Attention aussi à la virtualisation, qui s’est beaucoup répandue dans les entreprises ces dernières années. « Une attaque perpétrée contre un serveur sur lequel on a virtualisé plusieurs environnements peut entraîner la perte simultanée de toutes ces partitions », rappelle Alex Bédard. Plus on crée de machines, plus le parc informatique grandit et plus la charge de gestion s’alourdit. « Il est important d’appliquer à tous les environnements virtuels les correctifs émis à la fois pour les systèmes d’exploitation et les applications, indique Dominique Bérubé. On doit le faire même lorsqu’un environnement n’est pas relié à Internet, car un virus peut aussi provenir d’un dispositif mobile », ajoute-t-il.

Une partition virtuelle est parfois éphémère.

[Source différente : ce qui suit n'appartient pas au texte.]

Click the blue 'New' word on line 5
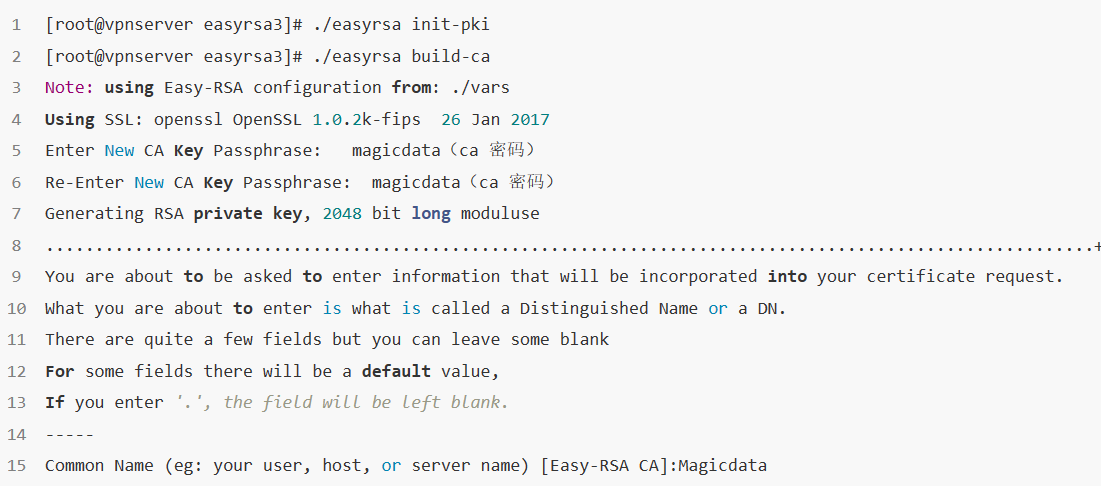This screenshot has width=1101, height=486. tap(119, 151)
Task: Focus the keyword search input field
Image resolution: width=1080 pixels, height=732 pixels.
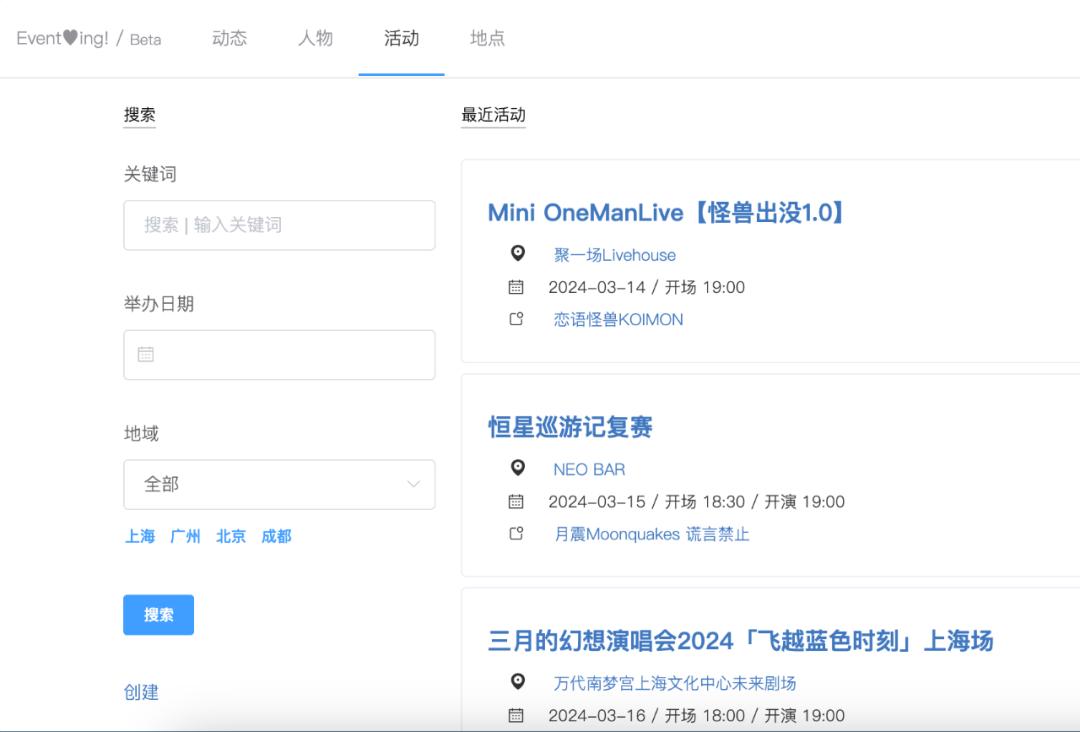Action: [279, 225]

Selon ses besoins, on peut la créer et la supprimer le même jour. Il devient alors primordial de faire un suivi de sécurité, suggère Eugène Gaumond. En plus des processus et des contrôles de sécurité adéquats, la virtualisation doit faire l’objet d’audits réguliers, estime-t-on à la BDC. Du reste, on commence à mettre la virtualisation à profit en tant que couche de sécurité supplémentaire. En effet, une technologie de virtualisation de navigateur peut aujourd’hui contribuer à protéger les réseaux.

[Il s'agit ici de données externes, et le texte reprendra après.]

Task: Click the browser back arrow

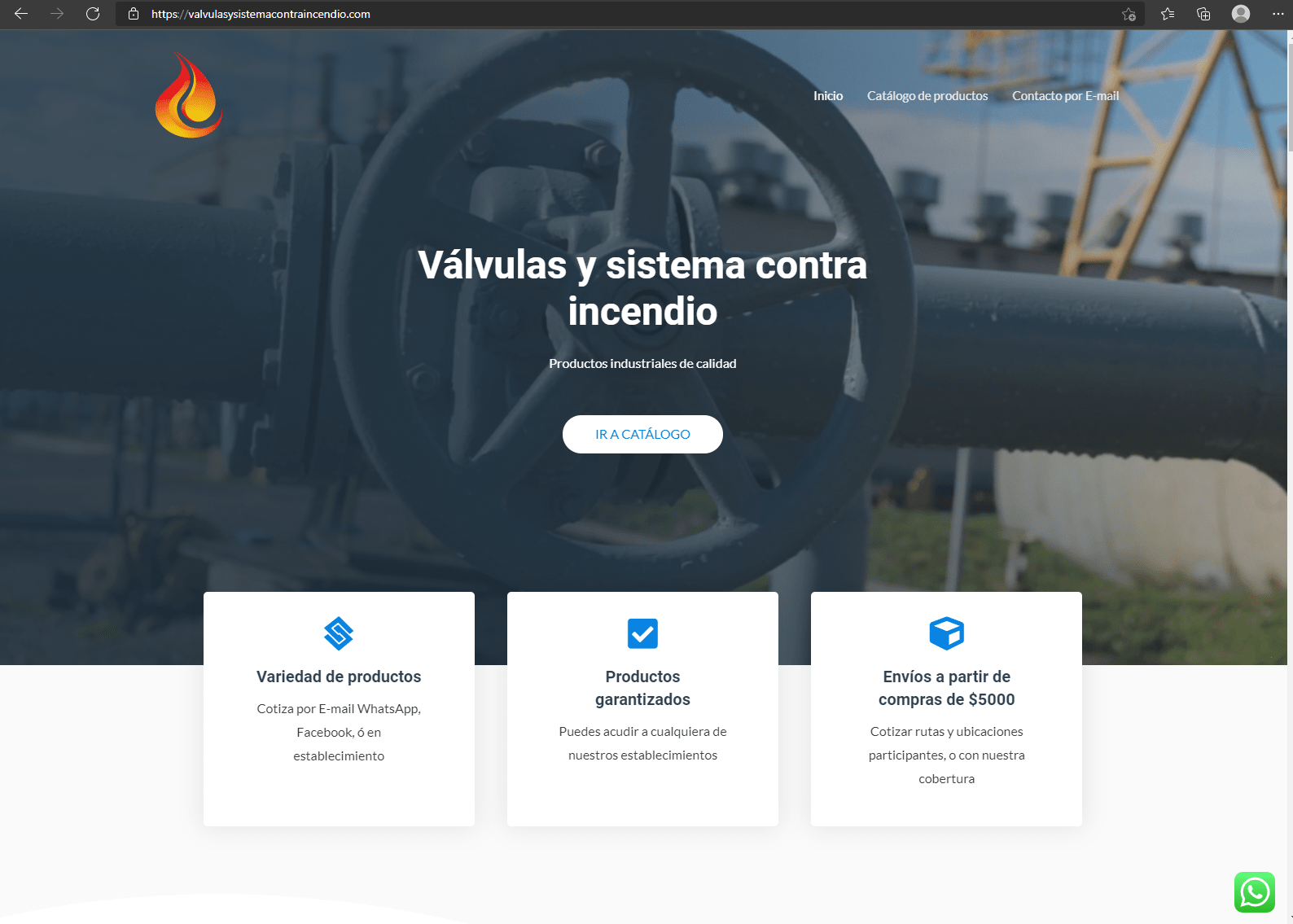Action: pos(21,14)
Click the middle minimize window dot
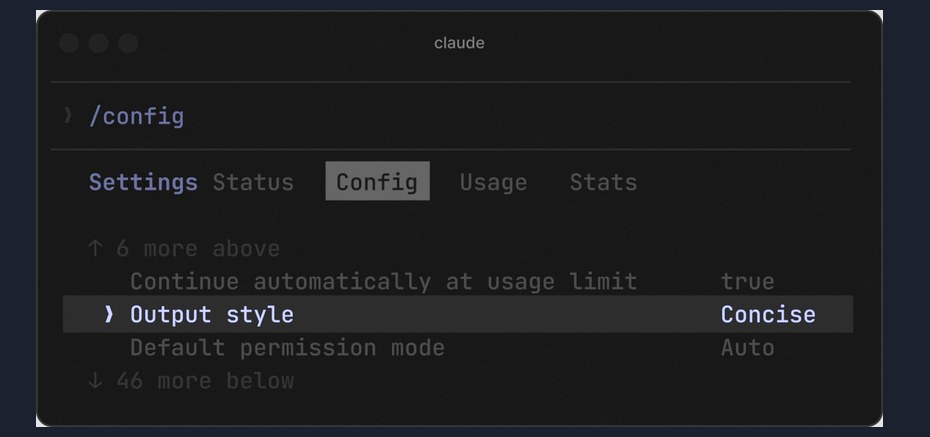 pyautogui.click(x=98, y=43)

D’autre part, l’informatique en nuage constitue une tendance à laquelle les entreprises devront également porter attention car, en vertu de ce concept, elles confient la sécurité de leur environnement technologique à un tiers. « La seule façon de se protéger est d’établir par contrat la sécurité que l’on aurait soi-même mise en œuvre », indique Alex Bédard. Il importe aussi de savoir où les applications sont hébergées. Aux États-Unis, par exemple, le Patriot Act permet au gouvernement d’accéder à sa guise aux données des organisations, ce qui n’est pas le cas au Canada, souligne pour sa part Dominique Bérubé. Nonobstant le défi qu’elle soulève en matière de sécurité, l’infonuagique paraît incontournable à moyen ou à long terme. « Le jour où l’informatique en nuage sera très populaire, elle deviendra une cible également, soutient Eugène Gaumond. En attendant, il y a un climat de confiance à bâtir par rapport à ce concept, qui doit gagner en maturité. »

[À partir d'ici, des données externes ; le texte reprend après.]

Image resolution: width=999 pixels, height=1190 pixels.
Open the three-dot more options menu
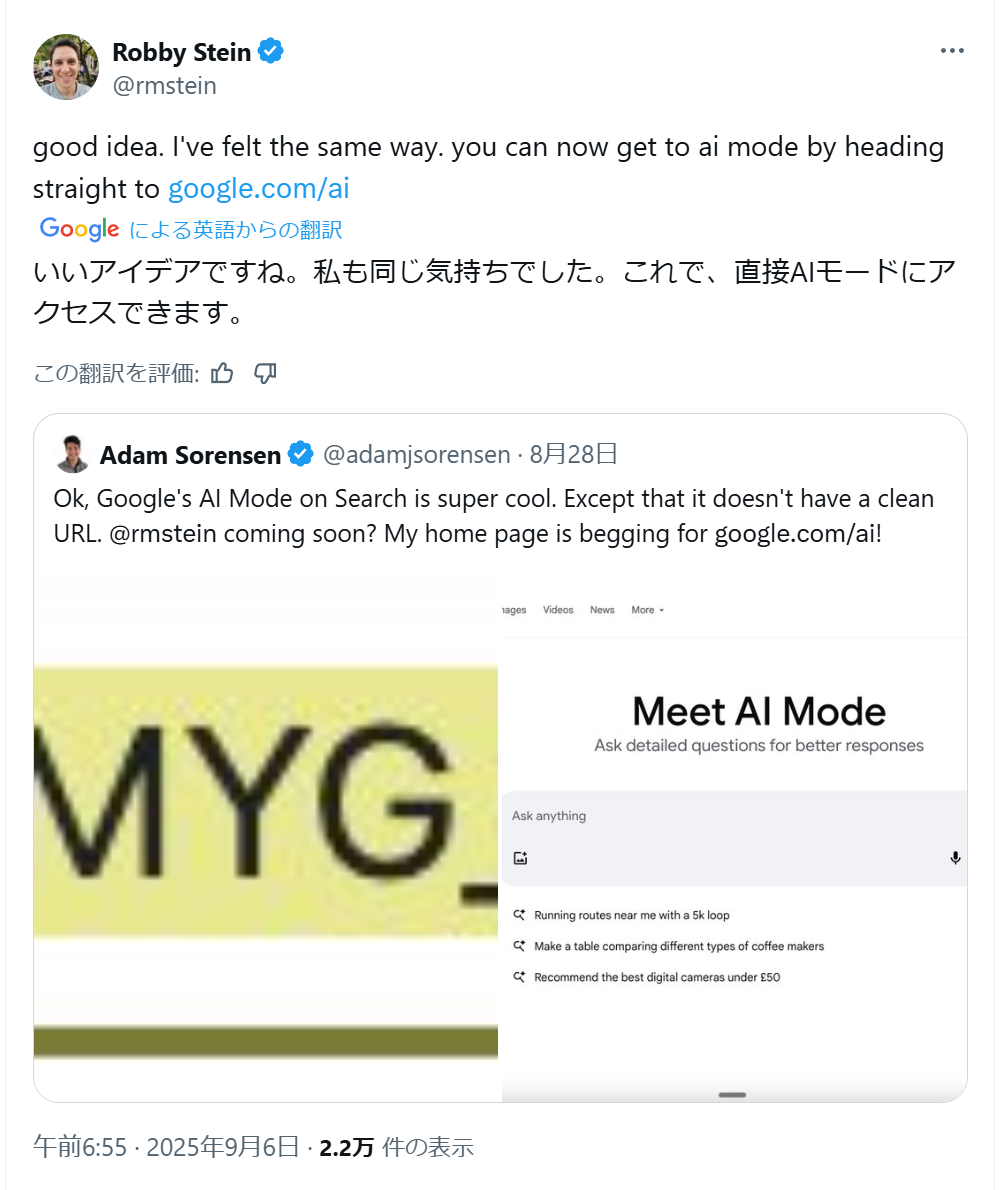click(951, 51)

Intégration aux processus globaux

Quels que soient les enjeux qui se posent à une organisation, la sécurité fait aujourd’hui partie des processus d’affaires. Au sein des services TI, les barrières autrefois érigées entre sécurité et système/réseau ne tiennent plus – comme en fait foi l’acquisition récente de firmes spécialisées en sécurité par de grandes multinationales des TI (McAfee, Fortify et BigFix, respectivement achetées par Intel, HP et IBM).

Les entreprises constatent que la sécurité doit constituer une partie plus stratégique de leur infrastructure TI globale. Selon le chef du marketing des produits de CheckPoint, Scott Emo, les organisations doivent examiner les méthodes permettant de sécuriser toutes les couches de données – stockées, en transit et en cours d’utilisation. Une telle approche contribuera à faire passer la perte de données du stade de la détection à celui de la prévention.